In an example, the customer service response scheme includes a target customer service channel set for the target user, and the apparatus of this embodiment further includes a response unit, configured to compare, after the plan management unit determines the customer service response scheme for the target user based on the risk attribute information of the target user and the customer service channel of the target product, if a customer service request for the target product is received from the user, a service capability of the customer service channel from which the customer service request is initiated by the user with a service capability of the target customer channel of the user; and if the service capability of the target customer channel is relatively strong, switching to the target customer service channel to provide customer service corresponding to the customer service request for the user.
By adopting the device of the embodiment, the multi-dimensional characteristic analysis can be performed on the user based on the user associated data of the plurality of customer service channels, the risk attribute information of the user is determined, and the corresponding customer service response scheme is set, so that the users with different customer service emergency degrees can be distributed to the appropriate customer service channels, the occurrence probability of the pneumatic control event is reduced, the resource optimization configuration is realized, the complaint of the user is reduced, the customer service quality is improved, and the satisfaction degree of the user is improved.

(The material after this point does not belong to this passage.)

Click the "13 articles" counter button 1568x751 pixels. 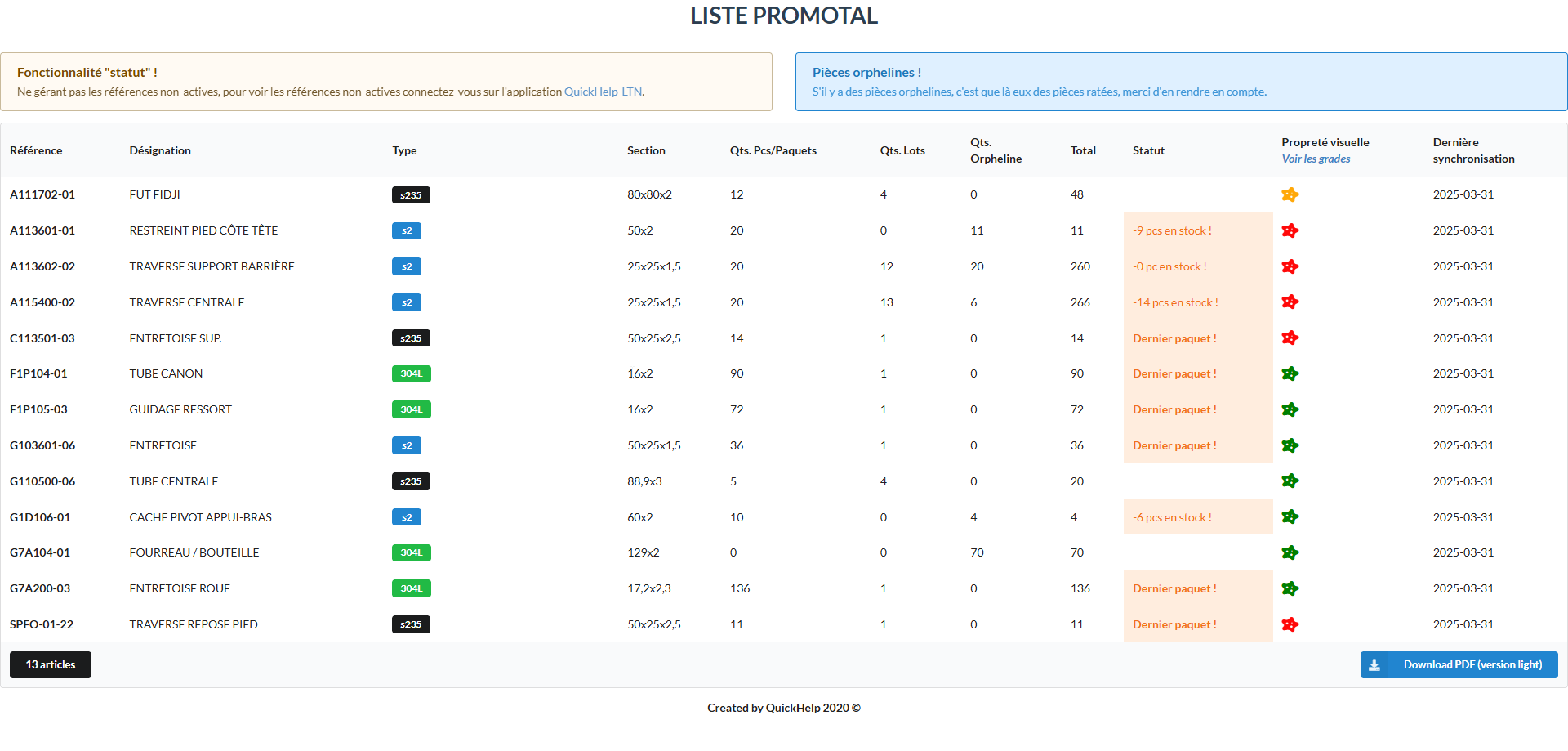pyautogui.click(x=50, y=664)
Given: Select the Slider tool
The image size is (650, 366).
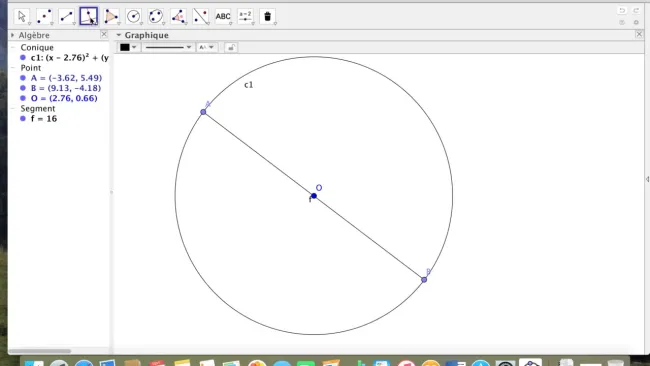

In addition, an embodiment of the present invention further provides a computer device, where the computer device may be a terminal or a server, as shown in fig. 5, which shows a schematic structural diagram of the computer device according to the embodiment of the present invention, and specifically:
the computer device may include components such as a processor 501 of one or more processing cores, memory 502 of one or more computer-readable storage media, a power supply 503, and an input unit 504. Those skilled in the art will appreciate that the computer device configuration illustrated in FIG. 5 does not constitute a limitation of computer devices, and may include more or fewer components than those illustrated, or some components may be combined, or a different arrangement of components. Wherein:
the processor 501 is a control center of the computer device, connects various parts of the entire computer device by using various interfaces and lines, and performs various functions of the computer device and processes data by running or executing software programs and/or modules stored in the memory 502 and calling data stored in the memory 502, thereby monitoring the computer device as a whole. Optionally, processor 501 may include one or more processing cores; preferably, the processor 501 may integrate an application processor, which mainly handles operating systems, user interfaces, application programs, etc., and a modem processor, which mainly handles wireless communications. It will be appreciated that the modem processor described above may not be integrated into the processor 501.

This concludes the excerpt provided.